WWF is one of the world's largest independent conservation organizations, with over 5 million supporters and a global network active in over 100 countries. WWF's mission is to stop the degradation of the earth's natural environment and to build a future in which humans live in harmony with nature, by conserving the world's biological diversity, ensuring that the use of renewable natural resources is sustainable, and promoting the reduction of pollution and wasteful consumption.
Around the world, WWF focuses its efforts towards achieving six major goals related to forests, oceans, wildlife, food, climate & energy, and freshwater, and three key drivers of environmental problems – markets, finance and governance.
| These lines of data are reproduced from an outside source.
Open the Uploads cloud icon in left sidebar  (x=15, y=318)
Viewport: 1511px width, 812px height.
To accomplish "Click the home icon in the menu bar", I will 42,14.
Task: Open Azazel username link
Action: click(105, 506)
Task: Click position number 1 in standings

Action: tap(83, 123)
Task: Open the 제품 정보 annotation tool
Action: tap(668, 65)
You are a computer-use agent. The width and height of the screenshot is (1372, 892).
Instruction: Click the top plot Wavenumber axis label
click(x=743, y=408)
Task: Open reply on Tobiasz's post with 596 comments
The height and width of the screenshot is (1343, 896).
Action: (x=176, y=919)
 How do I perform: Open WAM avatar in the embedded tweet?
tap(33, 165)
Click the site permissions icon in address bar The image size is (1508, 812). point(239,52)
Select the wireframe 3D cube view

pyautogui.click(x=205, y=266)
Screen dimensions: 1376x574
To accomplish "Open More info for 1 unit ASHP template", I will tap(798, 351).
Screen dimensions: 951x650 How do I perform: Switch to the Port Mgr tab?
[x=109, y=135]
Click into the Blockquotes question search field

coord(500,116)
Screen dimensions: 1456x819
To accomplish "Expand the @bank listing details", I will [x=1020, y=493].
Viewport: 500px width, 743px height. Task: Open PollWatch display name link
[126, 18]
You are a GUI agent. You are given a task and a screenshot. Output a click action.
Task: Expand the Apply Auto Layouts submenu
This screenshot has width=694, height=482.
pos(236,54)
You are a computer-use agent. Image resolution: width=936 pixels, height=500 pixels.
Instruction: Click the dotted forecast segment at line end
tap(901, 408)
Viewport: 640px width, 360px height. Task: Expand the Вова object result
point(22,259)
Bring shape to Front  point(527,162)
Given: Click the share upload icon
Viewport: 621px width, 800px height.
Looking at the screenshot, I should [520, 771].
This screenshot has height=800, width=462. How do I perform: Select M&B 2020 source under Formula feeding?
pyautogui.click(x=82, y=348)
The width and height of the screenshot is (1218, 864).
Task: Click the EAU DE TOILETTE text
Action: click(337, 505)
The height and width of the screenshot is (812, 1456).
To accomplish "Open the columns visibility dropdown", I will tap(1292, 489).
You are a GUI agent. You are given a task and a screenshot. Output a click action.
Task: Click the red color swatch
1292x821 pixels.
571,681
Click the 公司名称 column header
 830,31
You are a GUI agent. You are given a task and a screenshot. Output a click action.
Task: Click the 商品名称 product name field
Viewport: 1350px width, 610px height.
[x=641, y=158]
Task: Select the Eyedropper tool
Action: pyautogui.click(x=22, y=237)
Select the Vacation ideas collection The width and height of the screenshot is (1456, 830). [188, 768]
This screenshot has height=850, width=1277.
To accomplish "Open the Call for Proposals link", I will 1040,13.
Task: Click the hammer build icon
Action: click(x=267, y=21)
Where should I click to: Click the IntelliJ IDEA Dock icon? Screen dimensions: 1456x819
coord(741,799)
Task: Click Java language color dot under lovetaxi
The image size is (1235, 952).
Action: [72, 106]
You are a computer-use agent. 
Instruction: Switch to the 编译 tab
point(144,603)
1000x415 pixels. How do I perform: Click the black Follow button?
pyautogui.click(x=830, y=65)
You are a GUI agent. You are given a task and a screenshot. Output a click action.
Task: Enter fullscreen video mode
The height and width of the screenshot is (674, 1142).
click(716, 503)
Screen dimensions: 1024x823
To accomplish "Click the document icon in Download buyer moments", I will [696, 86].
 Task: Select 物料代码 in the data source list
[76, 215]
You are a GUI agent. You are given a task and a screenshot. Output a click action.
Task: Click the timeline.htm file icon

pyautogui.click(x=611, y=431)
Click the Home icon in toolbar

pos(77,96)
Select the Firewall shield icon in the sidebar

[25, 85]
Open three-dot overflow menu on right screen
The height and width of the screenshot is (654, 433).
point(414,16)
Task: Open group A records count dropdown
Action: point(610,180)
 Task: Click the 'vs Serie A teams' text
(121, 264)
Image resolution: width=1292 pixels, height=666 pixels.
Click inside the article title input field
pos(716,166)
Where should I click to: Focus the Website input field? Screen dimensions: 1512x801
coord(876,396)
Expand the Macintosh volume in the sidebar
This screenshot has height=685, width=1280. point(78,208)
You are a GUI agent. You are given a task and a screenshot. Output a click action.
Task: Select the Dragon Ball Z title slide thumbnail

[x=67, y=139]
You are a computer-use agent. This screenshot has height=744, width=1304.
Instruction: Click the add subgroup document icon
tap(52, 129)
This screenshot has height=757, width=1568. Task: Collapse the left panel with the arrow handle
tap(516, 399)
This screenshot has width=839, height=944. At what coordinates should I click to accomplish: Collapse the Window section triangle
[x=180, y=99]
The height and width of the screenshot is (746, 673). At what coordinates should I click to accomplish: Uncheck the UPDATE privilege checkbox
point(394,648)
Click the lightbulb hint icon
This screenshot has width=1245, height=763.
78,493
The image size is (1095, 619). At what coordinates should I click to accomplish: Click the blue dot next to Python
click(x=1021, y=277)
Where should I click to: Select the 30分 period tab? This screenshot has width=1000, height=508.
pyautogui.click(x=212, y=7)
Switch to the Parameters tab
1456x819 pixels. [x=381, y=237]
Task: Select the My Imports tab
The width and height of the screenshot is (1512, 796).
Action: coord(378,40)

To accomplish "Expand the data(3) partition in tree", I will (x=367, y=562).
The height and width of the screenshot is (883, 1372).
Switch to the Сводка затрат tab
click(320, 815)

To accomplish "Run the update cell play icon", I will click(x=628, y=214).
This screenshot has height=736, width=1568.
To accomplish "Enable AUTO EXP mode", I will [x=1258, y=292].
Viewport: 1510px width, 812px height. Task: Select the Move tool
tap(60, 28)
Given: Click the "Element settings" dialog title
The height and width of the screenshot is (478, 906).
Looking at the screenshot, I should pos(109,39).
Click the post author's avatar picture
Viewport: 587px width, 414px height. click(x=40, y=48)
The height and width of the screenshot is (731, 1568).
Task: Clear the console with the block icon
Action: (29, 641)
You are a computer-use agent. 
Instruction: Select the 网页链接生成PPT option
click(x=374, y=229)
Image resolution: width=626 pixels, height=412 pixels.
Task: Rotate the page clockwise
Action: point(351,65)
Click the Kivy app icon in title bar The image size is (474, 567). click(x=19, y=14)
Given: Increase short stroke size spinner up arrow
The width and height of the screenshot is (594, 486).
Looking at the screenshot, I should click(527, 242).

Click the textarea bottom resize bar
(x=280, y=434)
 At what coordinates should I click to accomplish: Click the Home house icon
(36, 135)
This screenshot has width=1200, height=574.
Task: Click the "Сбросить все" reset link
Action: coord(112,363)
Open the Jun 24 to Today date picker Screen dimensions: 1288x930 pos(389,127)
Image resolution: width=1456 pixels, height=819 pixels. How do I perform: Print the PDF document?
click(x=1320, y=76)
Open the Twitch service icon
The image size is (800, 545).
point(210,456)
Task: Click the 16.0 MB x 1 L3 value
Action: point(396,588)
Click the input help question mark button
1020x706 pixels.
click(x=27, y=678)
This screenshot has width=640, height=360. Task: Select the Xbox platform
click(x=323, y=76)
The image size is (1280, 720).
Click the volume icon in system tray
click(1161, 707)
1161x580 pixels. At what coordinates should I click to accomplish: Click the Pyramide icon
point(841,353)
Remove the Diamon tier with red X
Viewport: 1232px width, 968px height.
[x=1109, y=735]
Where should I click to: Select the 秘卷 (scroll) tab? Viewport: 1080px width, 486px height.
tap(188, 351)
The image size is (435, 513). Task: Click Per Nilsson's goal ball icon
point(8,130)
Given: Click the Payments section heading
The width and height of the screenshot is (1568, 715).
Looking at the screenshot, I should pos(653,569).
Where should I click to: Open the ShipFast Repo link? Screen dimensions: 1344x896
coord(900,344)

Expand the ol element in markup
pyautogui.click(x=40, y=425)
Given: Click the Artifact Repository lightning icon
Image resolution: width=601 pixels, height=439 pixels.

WWF, through its global Forest Practice community, aims for a world enriched by extensive, resilient forest landscapes benefiting biodiversity, people and climate. By 2030, the Forest Practice aims to contribute to the following major outcomes:
- 50% of the world’s forests are effectively protected or under improved management
- Deforestation has been halted
- 350 million hectares of forest landscapes are restored
Forest Landscape Restoration (FLR) is an important pillar of WWF’s work to achieve its global goals. WWF is working with governments, communities, NGOs, private sector and a range of other partners to catalyse the implementation of Bonn Challenge commitments on the ground. This includes building on the experiences and lessons learnt from implementing FLR to date, and by identifying and leveraging growing political and financial opportunities to deliver FLR at scale. In Africa, this includes providing technical, policy and other strategic inputs to the AFR100 Initiative, and by supporting member countries and local partners to develop national and landscape level FLR strategies, mobilise resources and implement FLR programmes as a contribution to the 100 million hectare target.